#### Source information:
##############################
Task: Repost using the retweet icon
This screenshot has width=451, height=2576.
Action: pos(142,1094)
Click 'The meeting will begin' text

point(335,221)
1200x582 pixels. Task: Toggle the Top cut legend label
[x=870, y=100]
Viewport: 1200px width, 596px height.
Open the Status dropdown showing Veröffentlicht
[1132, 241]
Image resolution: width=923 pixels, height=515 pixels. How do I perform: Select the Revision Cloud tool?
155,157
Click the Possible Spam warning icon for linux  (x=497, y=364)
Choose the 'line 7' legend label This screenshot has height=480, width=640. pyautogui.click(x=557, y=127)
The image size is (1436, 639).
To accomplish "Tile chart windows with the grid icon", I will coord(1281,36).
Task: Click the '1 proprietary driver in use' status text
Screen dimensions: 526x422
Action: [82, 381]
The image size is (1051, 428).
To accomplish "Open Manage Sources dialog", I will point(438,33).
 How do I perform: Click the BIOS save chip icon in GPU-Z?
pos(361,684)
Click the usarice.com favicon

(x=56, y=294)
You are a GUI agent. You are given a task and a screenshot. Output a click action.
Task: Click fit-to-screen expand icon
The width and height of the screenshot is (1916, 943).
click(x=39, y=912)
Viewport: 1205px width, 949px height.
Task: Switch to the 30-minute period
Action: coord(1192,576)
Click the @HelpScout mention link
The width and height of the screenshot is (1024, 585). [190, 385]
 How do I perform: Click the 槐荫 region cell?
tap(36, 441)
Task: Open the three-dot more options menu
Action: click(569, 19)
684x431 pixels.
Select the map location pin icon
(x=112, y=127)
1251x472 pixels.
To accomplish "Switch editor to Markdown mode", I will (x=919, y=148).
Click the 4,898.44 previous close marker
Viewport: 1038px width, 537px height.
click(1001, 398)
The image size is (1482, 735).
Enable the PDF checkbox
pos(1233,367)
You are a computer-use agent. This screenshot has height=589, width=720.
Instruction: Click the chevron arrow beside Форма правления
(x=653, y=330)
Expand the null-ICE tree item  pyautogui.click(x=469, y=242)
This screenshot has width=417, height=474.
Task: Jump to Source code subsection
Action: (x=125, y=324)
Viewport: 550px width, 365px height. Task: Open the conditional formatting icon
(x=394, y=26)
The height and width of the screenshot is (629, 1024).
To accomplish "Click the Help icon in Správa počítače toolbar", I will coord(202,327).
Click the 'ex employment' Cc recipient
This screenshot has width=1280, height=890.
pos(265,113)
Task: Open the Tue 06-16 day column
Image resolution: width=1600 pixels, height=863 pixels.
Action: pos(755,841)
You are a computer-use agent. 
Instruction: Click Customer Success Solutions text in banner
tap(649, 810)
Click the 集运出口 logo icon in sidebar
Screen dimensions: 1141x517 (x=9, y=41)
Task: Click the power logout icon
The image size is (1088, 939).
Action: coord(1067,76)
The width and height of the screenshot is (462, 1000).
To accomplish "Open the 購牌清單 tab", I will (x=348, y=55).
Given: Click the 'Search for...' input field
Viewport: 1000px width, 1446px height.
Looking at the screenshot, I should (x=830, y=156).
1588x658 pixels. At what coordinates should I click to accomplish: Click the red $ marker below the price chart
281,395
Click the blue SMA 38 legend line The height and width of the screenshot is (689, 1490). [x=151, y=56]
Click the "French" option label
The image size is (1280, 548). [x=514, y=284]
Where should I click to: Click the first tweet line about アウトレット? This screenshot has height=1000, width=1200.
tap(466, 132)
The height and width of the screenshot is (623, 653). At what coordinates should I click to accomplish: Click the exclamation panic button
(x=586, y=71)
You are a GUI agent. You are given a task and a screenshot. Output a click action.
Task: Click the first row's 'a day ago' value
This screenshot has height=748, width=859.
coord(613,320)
##############################
#### Exercise objective:
All entries above should be duplicated exactly, none omitted.

#### Exercise response:
Task: Repost using the retweet icon
This screenshot has width=451, height=2576.
Action: pos(142,1094)
Click 'The meeting will begin' text

point(335,221)
1200x582 pixels. Task: Toggle the Top cut legend label
[x=870, y=100]
Viewport: 1200px width, 596px height.
Open the Status dropdown showing Veröffentlicht
[1132, 241]
Image resolution: width=923 pixels, height=515 pixels. How do I perform: Select the Revision Cloud tool?
155,157
Click the Possible Spam warning icon for linux  (x=497, y=364)
Choose the 'line 7' legend label This screenshot has height=480, width=640. pyautogui.click(x=557, y=127)
The image size is (1436, 639).
To accomplish "Tile chart windows with the grid icon", I will coord(1281,36).
Task: Click the '1 proprietary driver in use' status text
Screen dimensions: 526x422
Action: [82, 381]
The image size is (1051, 428).
To accomplish "Open Manage Sources dialog", I will point(438,33).
 How do I perform: Click the BIOS save chip icon in GPU-Z?
pos(361,684)
Click the usarice.com favicon

(x=56, y=294)
You are a GUI agent. You are given a task and a screenshot. Output a click action.
Task: Click fit-to-screen expand icon
The width and height of the screenshot is (1916, 943).
click(x=39, y=912)
Viewport: 1205px width, 949px height.
Task: Switch to the 30-minute period
Action: coord(1192,576)
Click the @HelpScout mention link
The width and height of the screenshot is (1024, 585). [190, 385]
 How do I perform: Click the 槐荫 region cell?
tap(36, 441)
Task: Open the three-dot more options menu
Action: click(569, 19)
684x431 pixels.
Select the map location pin icon
(x=112, y=127)
1251x472 pixels.
To accomplish "Switch editor to Markdown mode", I will (x=919, y=148).
Click the 4,898.44 previous close marker
Viewport: 1038px width, 537px height.
click(1001, 398)
The image size is (1482, 735).
Enable the PDF checkbox
pos(1233,367)
You are a computer-use agent. This screenshot has height=589, width=720.
Instruction: Click the chevron arrow beside Форма правления
(x=653, y=330)
Expand the null-ICE tree item  pyautogui.click(x=469, y=242)
This screenshot has width=417, height=474.
Task: Jump to Source code subsection
Action: (x=125, y=324)
Viewport: 550px width, 365px height. Task: Open the conditional formatting icon
(x=394, y=26)
The height and width of the screenshot is (629, 1024).
To accomplish "Click the Help icon in Správa počítače toolbar", I will coord(202,327).
Click the 'ex employment' Cc recipient
This screenshot has width=1280, height=890.
pos(265,113)
Task: Open the Tue 06-16 day column
Image resolution: width=1600 pixels, height=863 pixels.
Action: pos(755,841)
You are a computer-use agent. 
Instruction: Click Customer Success Solutions text in banner
tap(649, 810)
Click the 集运出口 logo icon in sidebar
Screen dimensions: 1141x517 (x=9, y=41)
Task: Click the power logout icon
The image size is (1088, 939).
Action: coord(1067,76)
The width and height of the screenshot is (462, 1000).
To accomplish "Open the 購牌清單 tab", I will (x=348, y=55).
Given: Click the 'Search for...' input field
Viewport: 1000px width, 1446px height.
Looking at the screenshot, I should (x=830, y=156).
1588x658 pixels. At what coordinates should I click to accomplish: Click the red $ marker below the price chart
281,395
Click the blue SMA 38 legend line The height and width of the screenshot is (689, 1490). [x=151, y=56]
Click the "French" option label
The image size is (1280, 548). [x=514, y=284]
Where should I click to: Click the first tweet line about アウトレット? This screenshot has height=1000, width=1200.
tap(466, 132)
The height and width of the screenshot is (623, 653). At what coordinates should I click to accomplish: Click the exclamation panic button
(x=586, y=71)
You are a GUI agent. You are given a task and a screenshot. Output a click action.
Task: Click the first row's 'a day ago' value
This screenshot has height=748, width=859.
coord(613,320)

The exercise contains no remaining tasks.